1. PREFILTRATION: – The purpose of prefiltration—also referred to as initial, coarse, particulate, or depth filtration—is to remove solid contaminants from the incoming source water supply and protect downstream system components from particulates that can inhibit equipment performance and shorten their effective life.

• This coarse filtration technology primarily uses sieving effects for particle capture and a depth of filtration medium that has a high “dirt load” capacity.
• Removal efficiencies and capacities differ significantly, from granular bed filters such as multimedia or sand for larger water systems, to depth cartridges for smaller water systems.
• Unit and system configurations vary widely in the type of filtering media and the location in the process.
• Granular or cartridge prefilters are often situated at the beginning of the water purification system prior to unit operations designed to remove the source water disinfectants.
• Cartridge-type coarse filters may also be used to capture fines released from granular beds such as activated carbon and deionization beds.
• Design and operational issues that may impact the performance of depth filters include:-

1. Channeling of the filtering media,
2. Blockage from silt, microbial growth, and
3. Filtering-media loss during improper backwashing.

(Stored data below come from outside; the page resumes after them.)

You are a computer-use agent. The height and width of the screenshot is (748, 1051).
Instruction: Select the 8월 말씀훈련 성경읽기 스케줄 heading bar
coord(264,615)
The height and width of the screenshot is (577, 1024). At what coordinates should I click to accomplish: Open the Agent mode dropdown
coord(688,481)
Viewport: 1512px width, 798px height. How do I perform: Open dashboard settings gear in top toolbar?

• An important design concern is sizing of the filter to prevent channeling or media loss resulting from inappropriate water flow rates as well as proper sizing to minimize excessively frequent or infrequent backwashing or cartridge filter replacement.

2. ACTIVATED CARBON:- Activated carbon beds, depending on the type and placement, are used to adsorb low-molecular weight organic material, bacterial endotoxins, and oxidizing additives such as chlorine and chloramine compounds, removing them from the water.

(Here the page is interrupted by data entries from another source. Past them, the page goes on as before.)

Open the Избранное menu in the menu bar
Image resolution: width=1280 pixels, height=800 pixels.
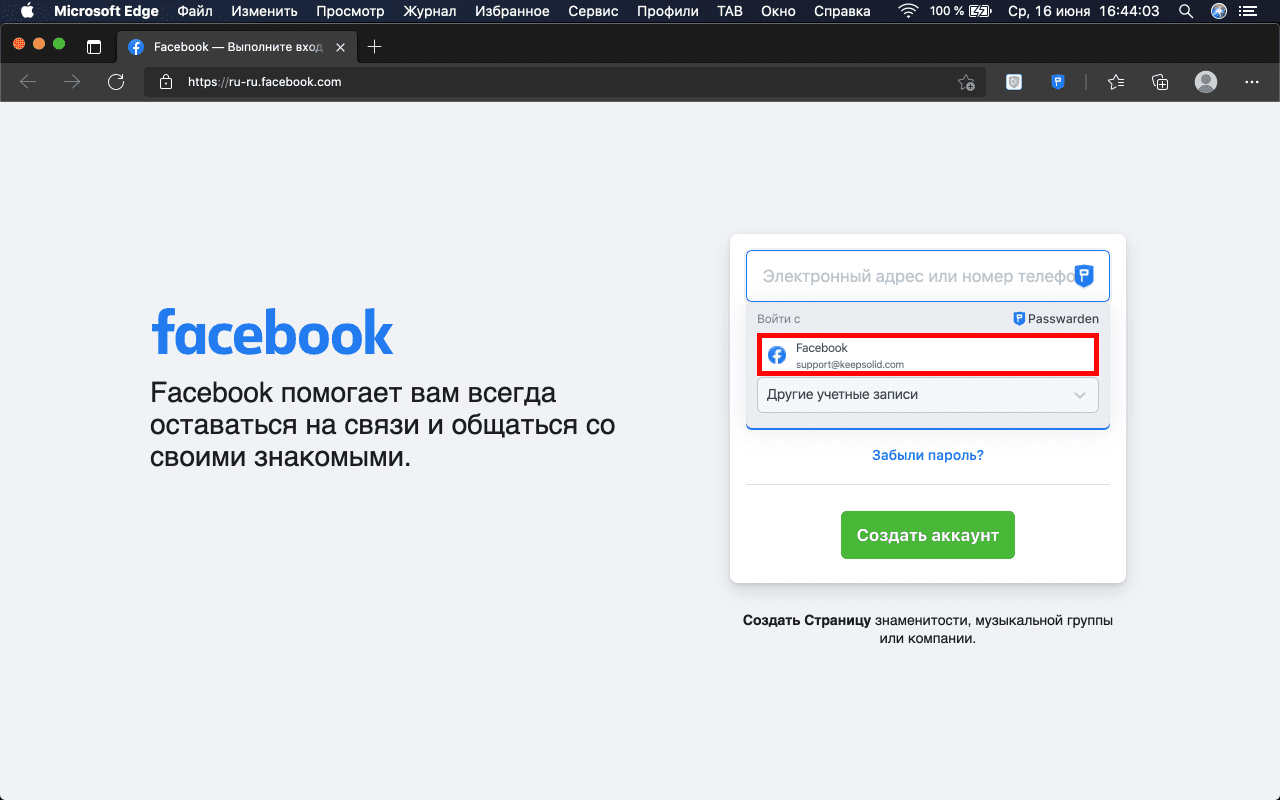tap(512, 11)
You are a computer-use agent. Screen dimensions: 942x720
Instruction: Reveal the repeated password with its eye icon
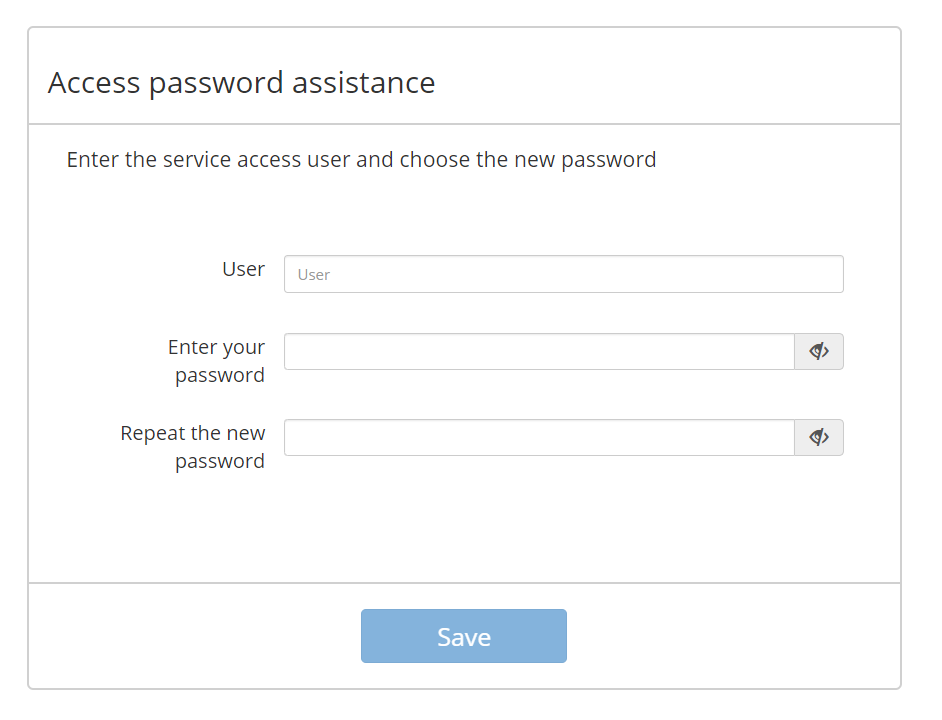coord(819,438)
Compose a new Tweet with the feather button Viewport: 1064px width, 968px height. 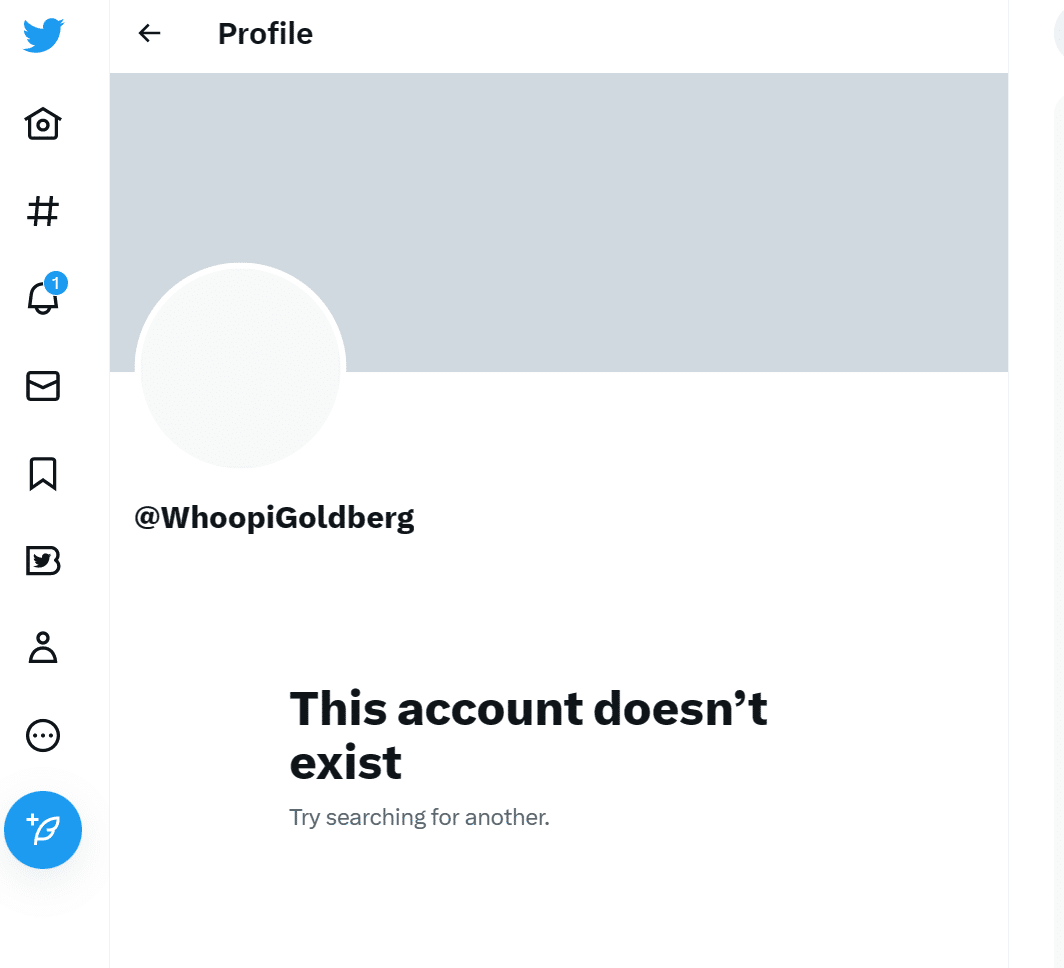tap(43, 830)
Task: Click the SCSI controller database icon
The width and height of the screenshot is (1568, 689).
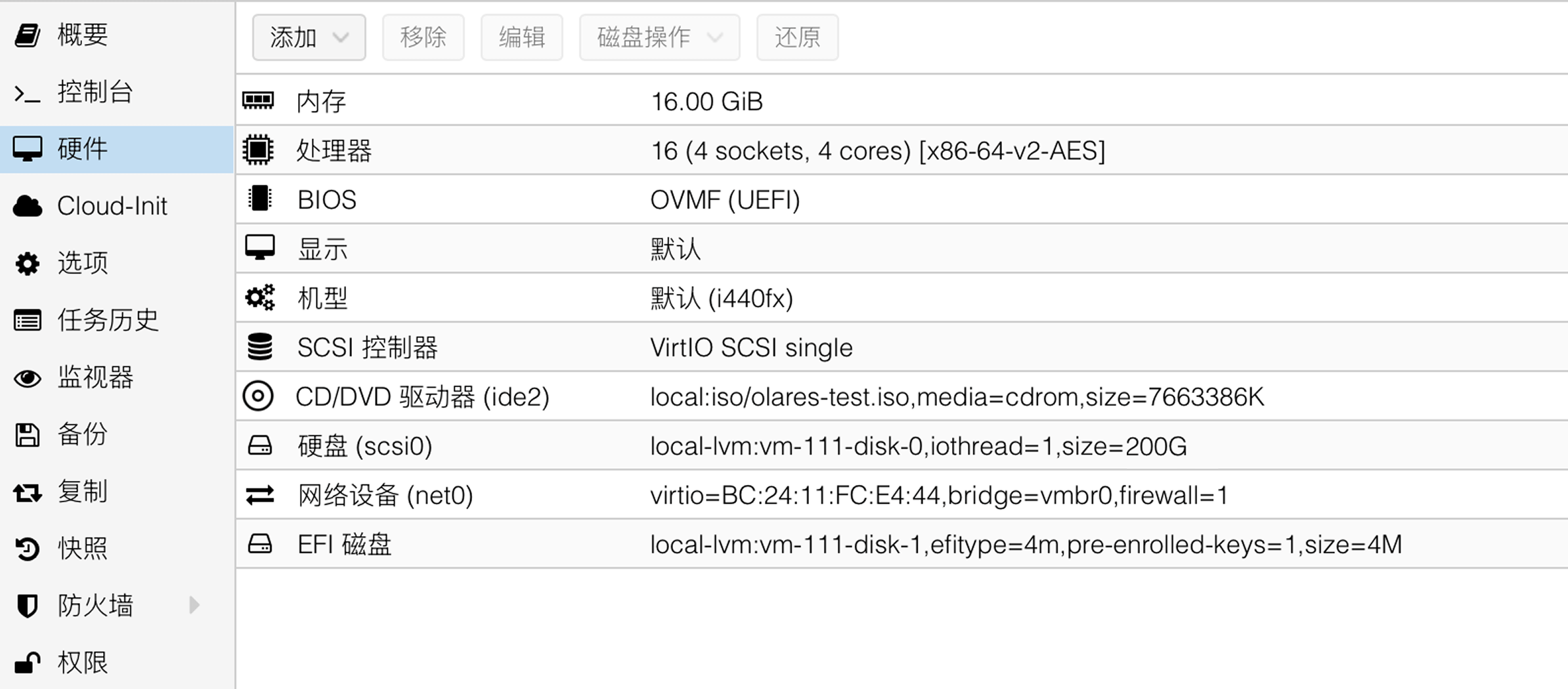Action: [x=259, y=347]

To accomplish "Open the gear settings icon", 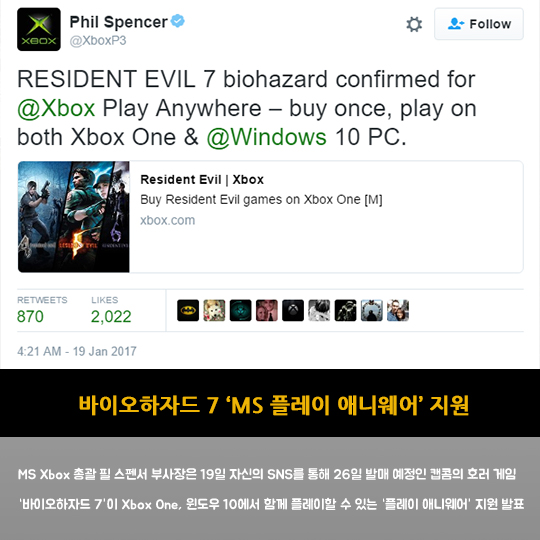I will [x=414, y=24].
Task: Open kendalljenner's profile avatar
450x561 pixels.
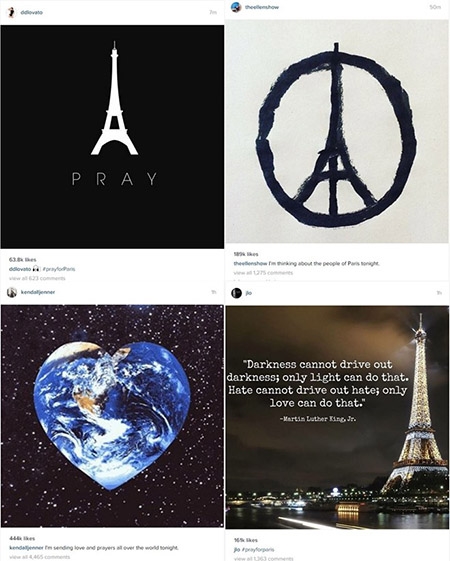Action: click(x=12, y=292)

• They are used to achieve certain quality attributes and to protect against reactions with downstream unit operations, stainless steel surfaces, resins, and membranes.
• The chief operating concerns regarding activated carbon beds include the propensity to support bacterial growth, the potential for hydraulic channeling, the organic adsorption capacity, and insufficient contact time.
• Operation deficiencies may result in the release of bacteria, endotoxins, organic chemicals, and fine carbon particles.
• Control measures may involve monitoring water flow rates and differential pressures, sanitizing with hot water or steam, backwashing, testing for adsorption capacity, and frequent replacement of the carbon bed.
• Monitoring of carbon bed unit operation may also include microbial loading, disinfectant chemical reduction, and TOC if used for TOC reduction.
• The use of hot water or steam for carbon bed sanitization is ineffective if there is channeling rather than even permeation through the bed.
• Channeling can be mitigated through design and proper flow rates during sanitization.
• Microbial biofilm development on the surface of the granular carbon particles can cause adjacent bed granules to agglomerate. This may result in ineffective removal of trapped debris and fragile biofilm during backwashing, and ineffective sanitization.

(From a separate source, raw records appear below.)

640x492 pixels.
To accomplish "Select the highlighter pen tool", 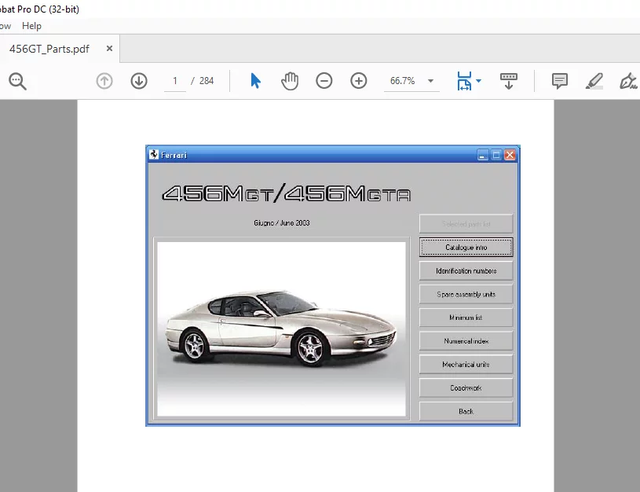I will pyautogui.click(x=594, y=81).
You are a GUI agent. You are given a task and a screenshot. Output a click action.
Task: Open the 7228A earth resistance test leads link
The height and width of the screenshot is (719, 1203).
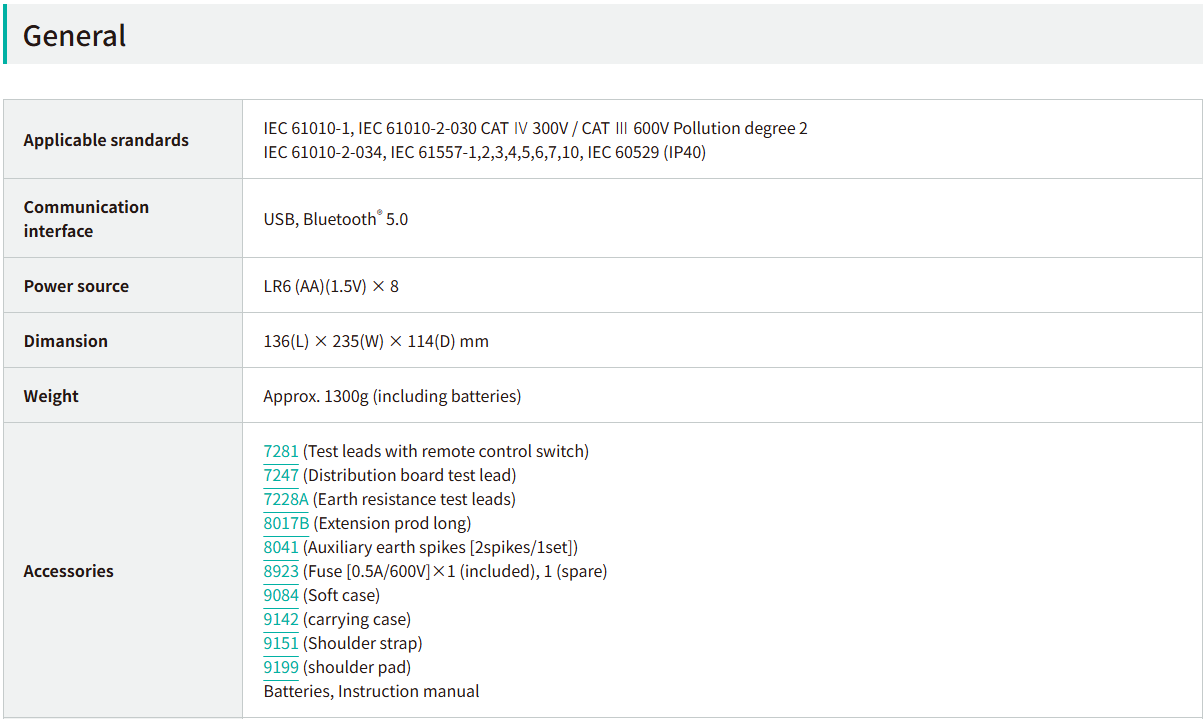pyautogui.click(x=286, y=499)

3. ADDITIVES:- Chemical additives are used in water systems:-

1) To control microorganisms by use of sanitizing agents, such as chlorine compounds and ozone;
2) To enhance the removal of suspended solids by use of flocculating agents;
3) To remove chlorine compounds;
4) To avoid scaling on reverse osmosis membranes; and
5) To adjust pH for more effective removal of carbonate and ammonia compounds by reverse osmosis.
These additives do not constitute “added substances” as long as they are either removed by subsequent processing steps or are otherwise absent from the finished water. Control of additives to ensure a continuously effective concentration and subsequent monitoring to ensure their removal should be designed into the system and included in the monitoring program.

4. ORGANIC SCAVENGERS:- Organic scavenging devices use macroreticular, weakly basic anion-exchange resins capable of removing negatively charged organic material and endotoxins from the water.

• Organic scavenger resins can be regenerated with appropriate biocidal caustic brine solutions. Operating concerns are associated with organic scavenging capacity; particulate, chemical, and microbiological fouling of the reactive resin surface; flow rate; regeneration frequency; and shedding of fines from the fragile resins.
• Control measures include TOC testing of influent and effluent, backwashing, monitoring hydraulic performance, and using downstream filters to remove resin fines.

5. SOFTENERS:- Water softeners may be located either upstream or downstream of disinfectant removal units. They utilize sodium-based cation- exchange resins to remove water-hardness ions, such as calcium and magnesium that could foul or interfere with the performance of downstream processing equipment such as reverse osmosis membranes, deionization devices, and distillation units.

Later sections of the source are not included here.